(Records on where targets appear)
..............................

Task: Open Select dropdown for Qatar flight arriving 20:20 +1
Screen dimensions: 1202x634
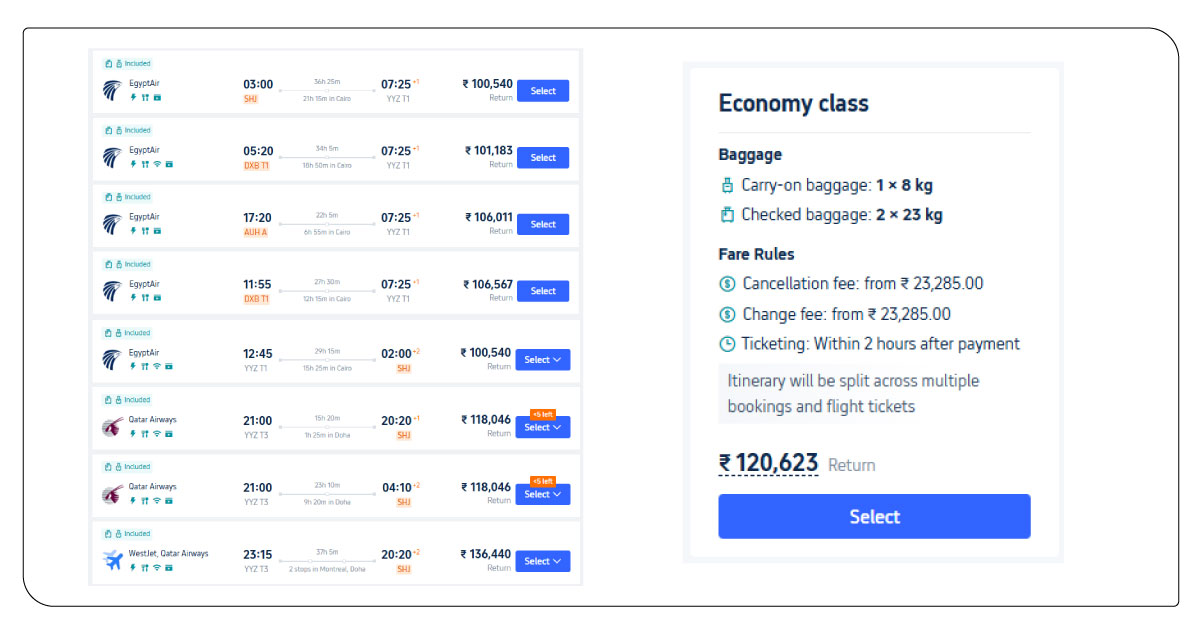Action: tap(542, 427)
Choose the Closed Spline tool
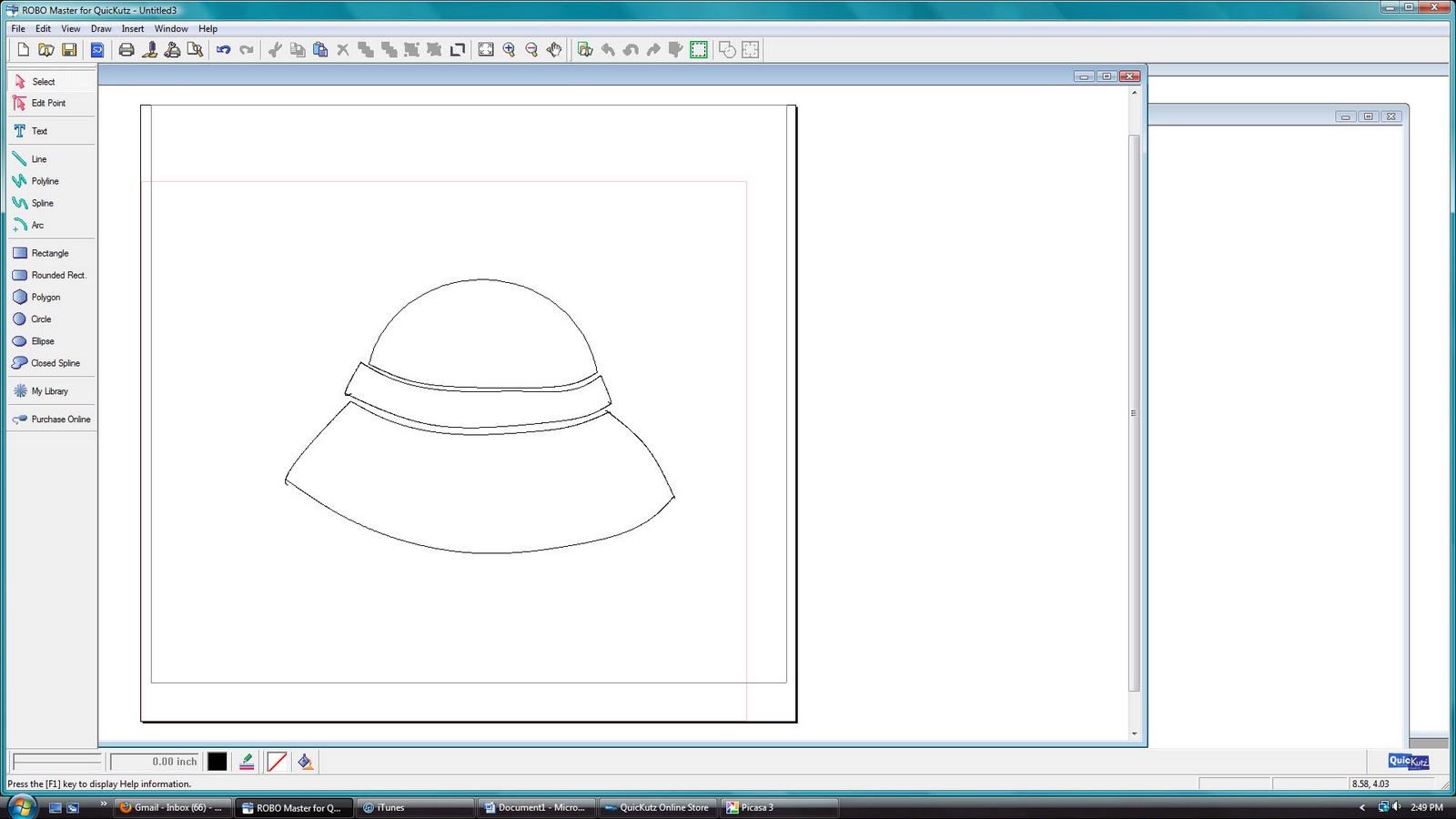Image resolution: width=1456 pixels, height=819 pixels. [x=55, y=363]
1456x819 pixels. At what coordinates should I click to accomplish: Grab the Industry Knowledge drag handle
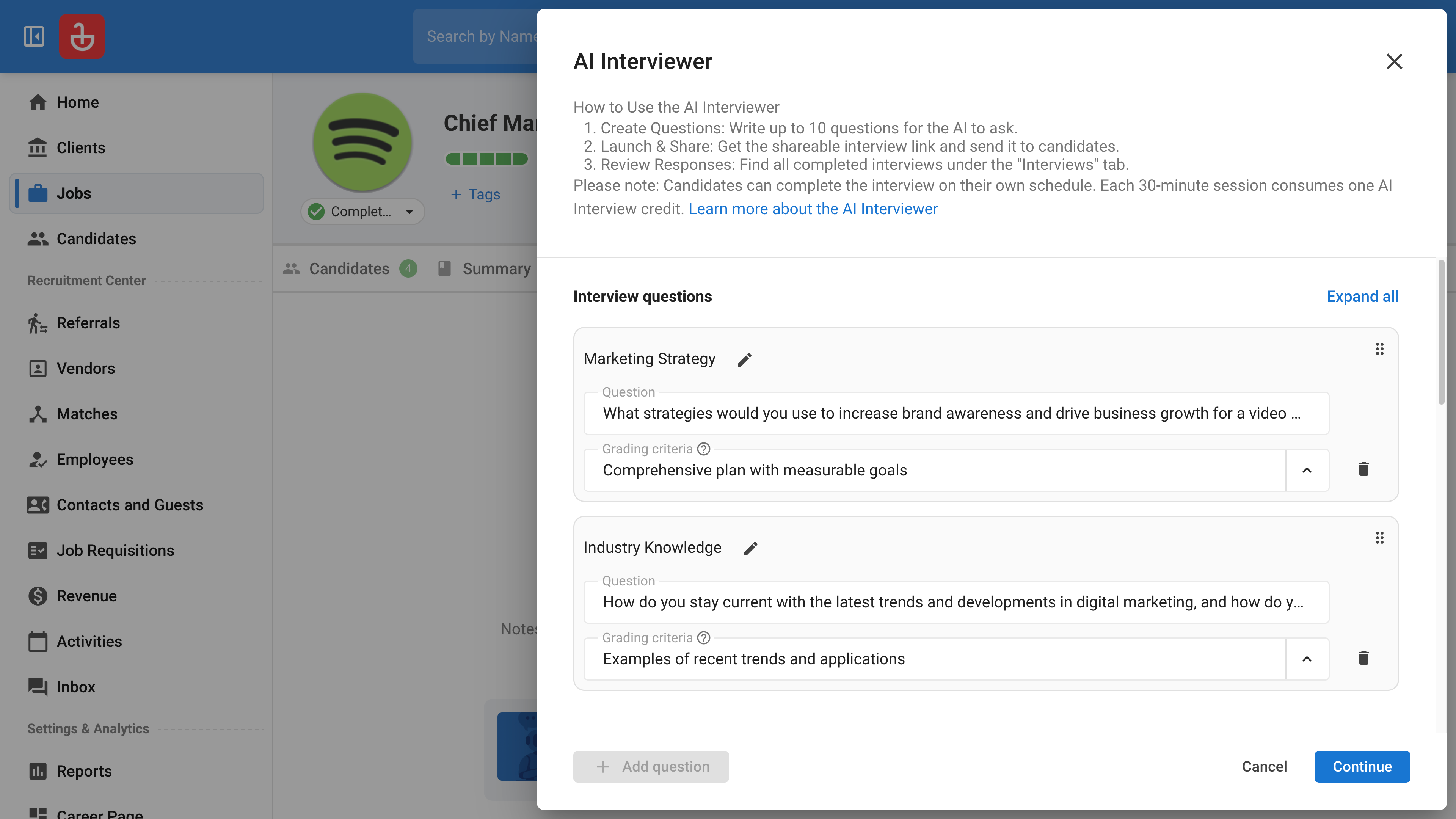tap(1379, 538)
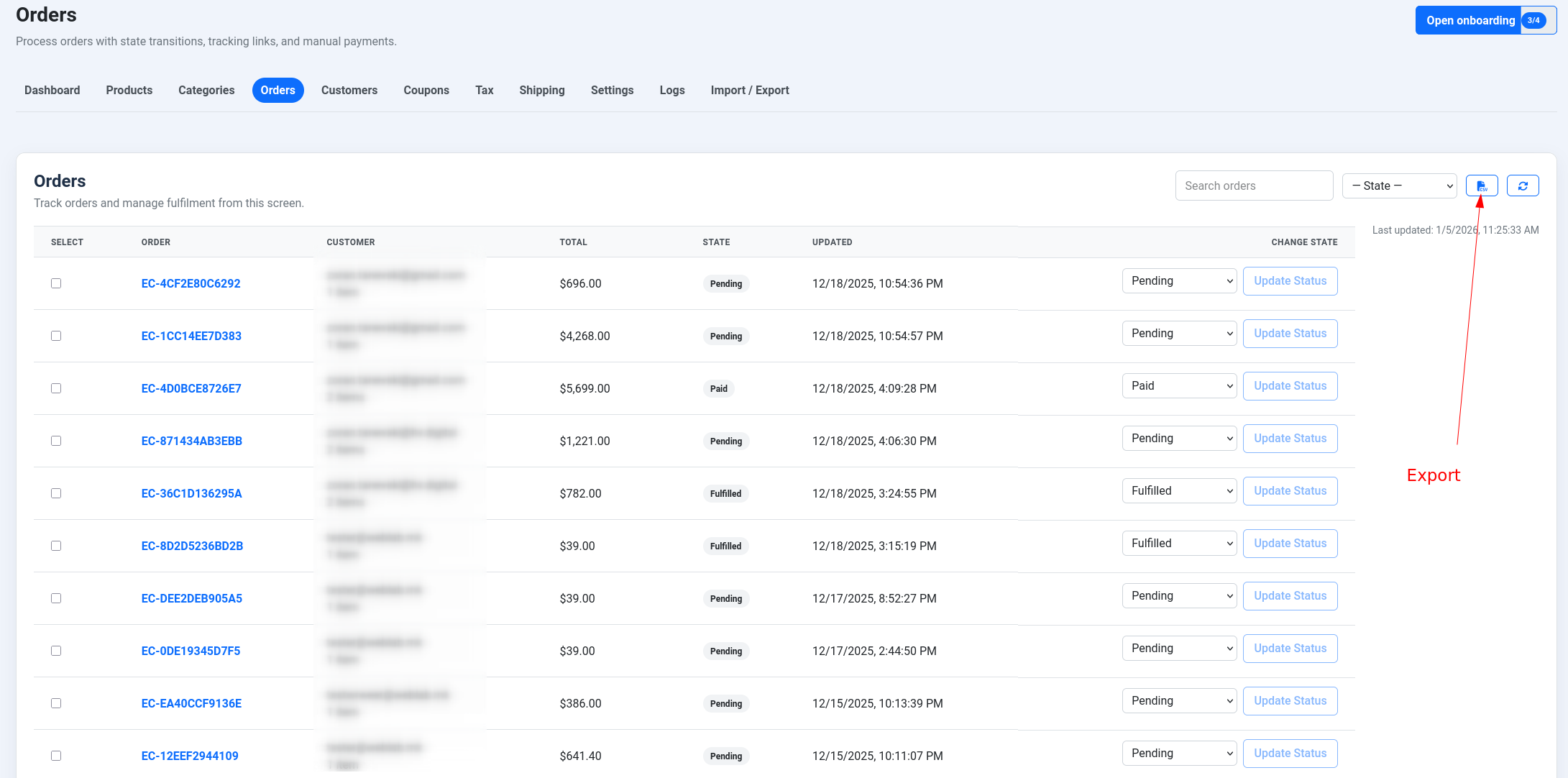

..............................

Objective: Reproduce all of the records above, requests included, shifting every number in the answers (the coordinates, and the image dimensions given in one answer) by -60. Leave the pictures out.

Response for this exercise:
Task: Open Select dropdown for Qatar flight arriving 20:20 +1
Screen dimensions: 1202x634
Action: tap(482, 367)
Choose the Closed Spline tool
Image resolution: width=1396 pixels, height=759 pixels. [x=-5, y=303]
1456x819 pixels. At what coordinates should I click to accomplish: Grab the Industry Knowledge drag handle
tap(1319, 478)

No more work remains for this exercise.